# Great Pyrenees and Chickens



## jdragr (Oct 7, 2016)

We have had our neutered GP since a puppy. He was raised around chickens but never in the same pen. He is 3. Yesterday we cut a chicken size hole in the coop fence so the chickens could come and go as they please and do some free ranging amongst the goats and our GP. We purposefully did it on a day when we were working on “barn stuff” so we could keep an eye on everyone. They came into “his” stable and he didn’t move from his favorite napping spot. This morning I go out and I have one dead chicken (not eaten) and he is chasing another. I finally get him locked into one of the stalls so I can rescue the one chicken and remove the dead one. So what now?


----------



## toth boer goats (Jul 20, 2008)

Keep the chickens penned up or the dog will kill them all. 
There really isn't any correcting you can do now, once blood was drawn and the dog killed for the fun of it.


----------



## 15WildTurkey (Apr 13, 2015)

I’m sorry that happened but I agree with Toth. The dog had too much fun.
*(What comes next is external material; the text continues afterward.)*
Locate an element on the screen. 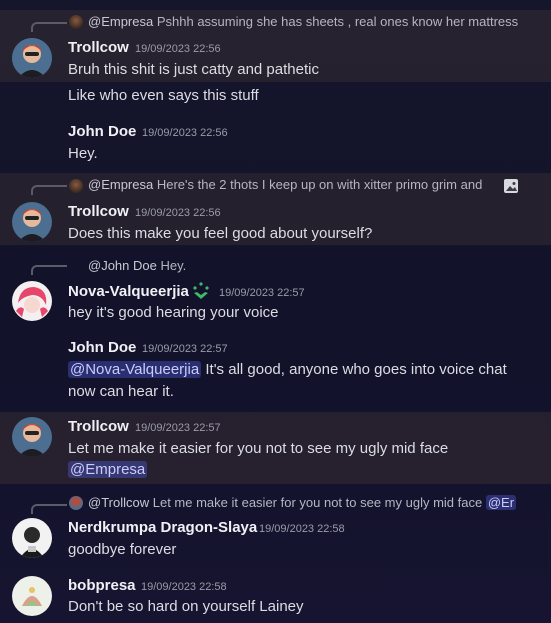  user-mention: @Empresa is located at coordinates (108, 470).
It’s not an aggression necessarily but a chasing and catch. Either way the result is the same. I would keep your hens locked away.


----------



## Deborah Haney (Jul 11, 2017)

There is a common misconception that once dogs "taste blood" they're wild and must be put down. This is bologna. With plenty of time, constant correction, and possibly the introduction of a professional trainer, it's likely that he could be around chickens when closely supervised. If you're hoping that the dog will guard the chickens unsupervised, I wouldn't risk it. It takes a very special temperment to spend alone time with animals as flighty and fluttery as birds. A poultry LGD is a rare and beautiful thing. It sounds like your GP has found his niche with the goats.


----------



## toth boer goats (Jul 20, 2008)

Deborah Haney said:


> There is a common misconception that once dogs "taste blood" they're wild and must be put down. This is bologna. With plenty of time, constant correction, and possibly the introduction of a professional trainer, it's likely that he could be around chickens when closely supervised. If you're hoping that the dog will guard the chickens unsupervised, I wouldn't risk it. It takes a very special temperment to spend alone time with animals as flighty and fluttery as birds. A poultry LGD is a rare and beautiful thing. It sounds like your GP has found his niche with the goats.


 I don't know where you got the part where if the dog tastes blood, you have to put them down. 
It was never mentioned.

Of what we did say, it only means the dog must be kept away from what was attacked or closely supervised in hopes of correction. Some can be corrected, some can not. If they cannot, it doesn't mean a death sentence by any means, it means they have to be somewhere with no livestock, chickens or whatever is attacked or kept in a separate area from those animals ect they have the wrong type of interest in.


----------